В последнее время он очень много читает: стремится восполнить пробелы в образовании:
«Занимаюсь тем, что знакомлюсь с миром заново. Мне кажется, что я никогда не учился в школе. Мне кажется, я очень мало знаю о том, как устроено мироздание. И вот это меня очень интересует — читаю много образовательной и научно-популярной литературы. Читаю книги о тех, кто сделал свою жизнь успешной — это великие люди прошлого: мемуарная литература, записки, дневники...
Я же гуманитарий – такой чистый, прямо... уфф! Такой pure, беспримесный. Несмотря на то, что все мои дядья и папа очень любили точные науки (дядья вообще были преподавателями физики и математики – один и в Булдури преподавал, и в Каугурской школе), я вот такой – белая ворона».
С возрастом, однако, Шифрин, по его собственному признанию, осознал, что вместе с точными науками «не усвоил какие-то важные знания о мире». И еще – стал более замкнутым: говорит, ощущает, что перед журналистами ему «словно больше нечего рассказывать о себе».
«Когда-то мне казалось, что это [ многочисленные интервью] составляет часть моего важного представления о себе, что, если я не представлюсь, не скажу, чего я хочу — то они никогда об этом и не узнают.
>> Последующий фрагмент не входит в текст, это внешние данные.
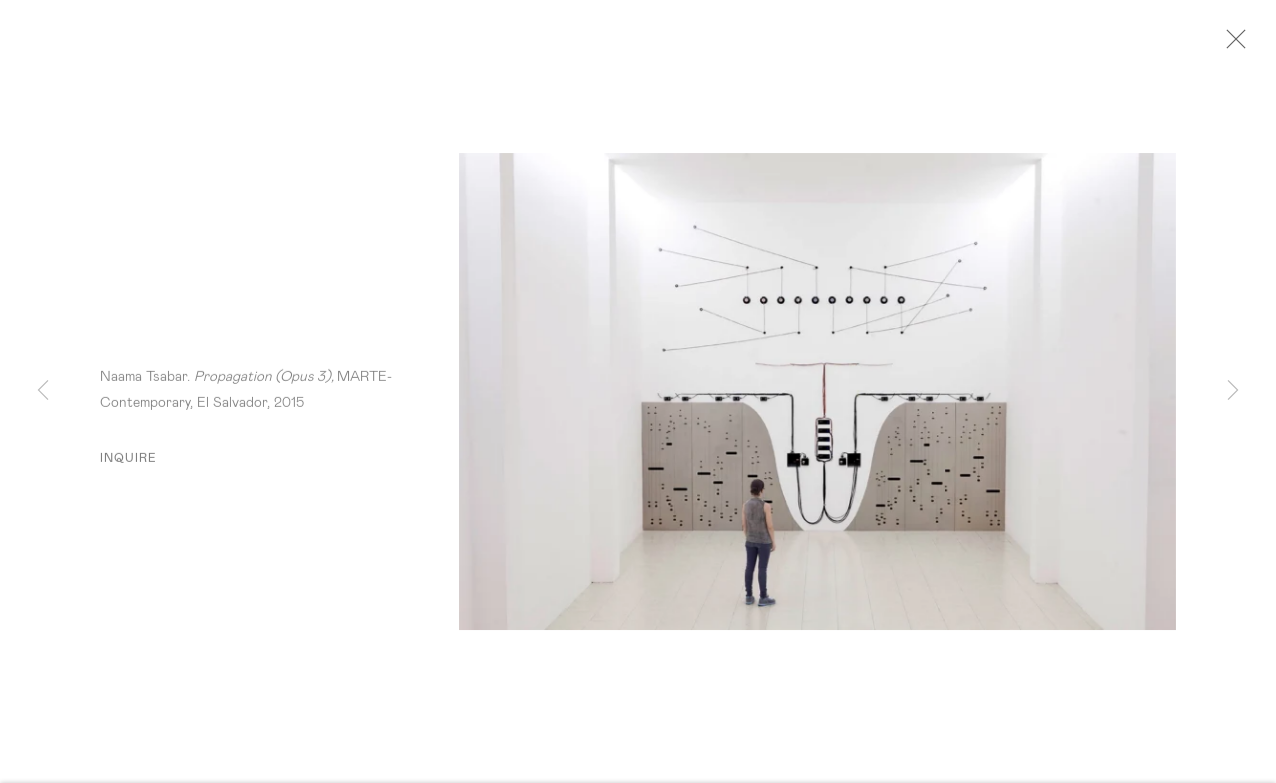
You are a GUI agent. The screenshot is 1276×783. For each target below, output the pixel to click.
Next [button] (1233, 391)
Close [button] (1242, 45)
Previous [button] (43, 391)
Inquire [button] (129, 464)
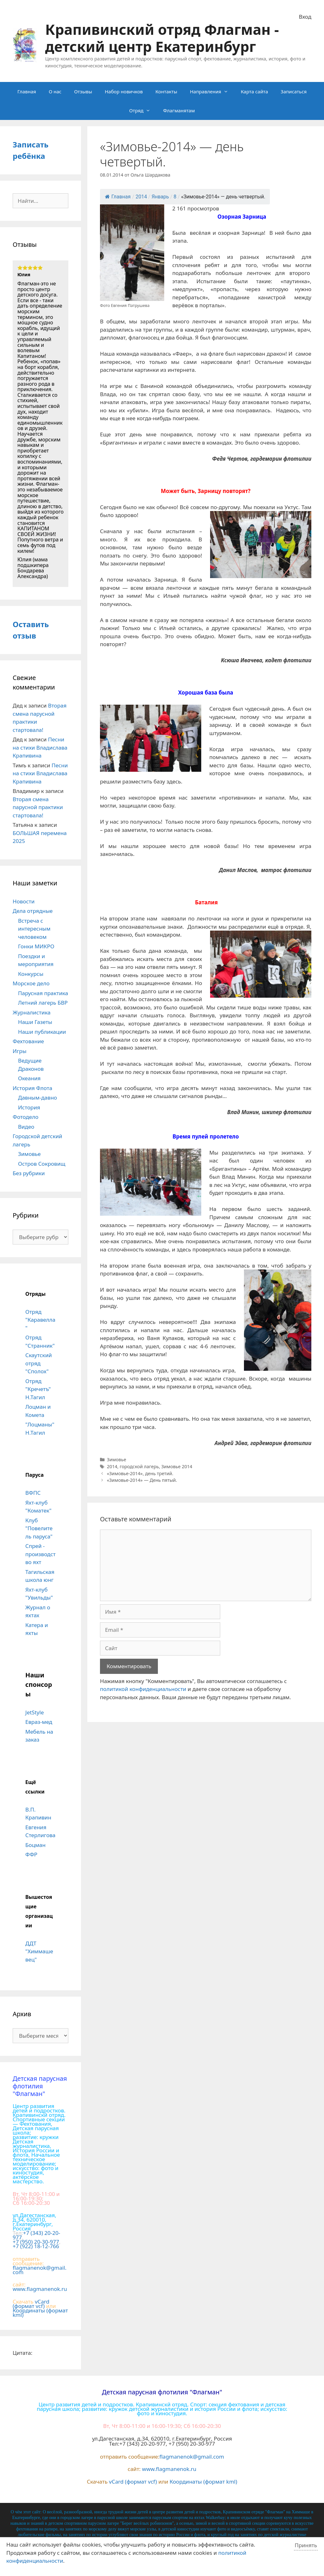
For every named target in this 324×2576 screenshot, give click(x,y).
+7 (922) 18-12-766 (36, 2246)
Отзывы (83, 91)
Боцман (35, 1845)
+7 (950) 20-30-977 (36, 2241)
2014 (112, 1466)
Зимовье (116, 1459)
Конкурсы (30, 973)
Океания (29, 1078)
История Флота (32, 1088)
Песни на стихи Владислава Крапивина (40, 747)
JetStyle (34, 1712)
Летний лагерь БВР (43, 1002)
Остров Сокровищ (41, 1163)
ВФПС (32, 1492)
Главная (26, 91)
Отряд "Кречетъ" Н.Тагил (38, 1389)
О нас (55, 91)
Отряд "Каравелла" (40, 1320)
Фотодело (25, 1116)
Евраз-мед (38, 1721)
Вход (305, 16)
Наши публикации (42, 1031)
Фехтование (28, 1041)
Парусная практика (43, 993)
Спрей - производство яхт (40, 1554)
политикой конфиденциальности (143, 1689)
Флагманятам (179, 110)
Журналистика (32, 1012)
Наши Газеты (35, 1022)
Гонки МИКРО (36, 946)
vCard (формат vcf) (31, 2304)
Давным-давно (37, 1097)
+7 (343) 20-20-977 (36, 2235)
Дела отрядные (33, 910)
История (29, 1107)
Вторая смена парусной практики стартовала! (38, 807)
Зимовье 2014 (176, 1466)
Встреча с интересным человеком (34, 928)
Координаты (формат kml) (40, 2312)
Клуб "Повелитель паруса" (39, 1528)
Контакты (166, 91)
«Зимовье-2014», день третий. (140, 1473)
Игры (20, 1051)
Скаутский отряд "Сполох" (38, 1363)
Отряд (143, 110)
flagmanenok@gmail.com (39, 2270)
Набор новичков (124, 91)
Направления (212, 91)
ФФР (31, 1854)
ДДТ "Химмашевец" (39, 1951)
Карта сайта (254, 91)
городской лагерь (139, 1466)
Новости (23, 901)
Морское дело (31, 983)
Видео (26, 1126)
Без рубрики (29, 1173)
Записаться (294, 91)
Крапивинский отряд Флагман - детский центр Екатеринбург (162, 38)
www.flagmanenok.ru (40, 2288)
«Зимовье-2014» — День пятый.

А потом, с годами, я понял, что счет надо предъявлять работами. Сделал — показал! Что об этом рассуждать? Но, поскольку общение с журналистами вменено в моей профессии — я, конечно, душка: при встрече с журналистом делаю вид, что рад. Не думаю, что публичный человек — это некая обязательность ежедневного отчета перед чужими людьми о том, как и что устроено в моей жизни...»
Мнение о том, что современная культура становится низкопробной, Шифрин комментирует так:
«Мне кажется, что пошлость возникает только тогда, когда это [творчество] примитивно, банально, скучно. Когда это отмечено печатью плохого вкуса и сделано по-актерски неважно. Но если вот об этом (об этом, понимаете? — не произнесу вслух, во мне сидит советское воспитание ) говорить ярко, остро, если об этом говорить смешно, если за этим следует карнавальный какой-то фон яркости, веселья безудержного — ну почему нет? Ну вот прямо — «там нельзя»? А где — можно? А античная культура? А Апулей, а Рабле — их куда девать? Нет тут запретных тем».
Запретными являются темы, которые унижают человека, считает артист: инвалидность, сексуальный выбор (ориентация), национальность, цвет кожи:
«Вот когда об этом говорят пошло и грубо, тут, как говорится — тьфу! Вон из профессии».
Напоследок Шифрин сделал еще одно признание. Он всю жизнь много и плодотворно работал, выходя на сцену почти ежедневно (ремарка: «Не люблю выходные!»). А теперь пришло понимание, что многого уже и не успеть:
«Но, знаете, я как жена Лота — мне нельзя оглядываться назад. Страшно станет», — шутит он.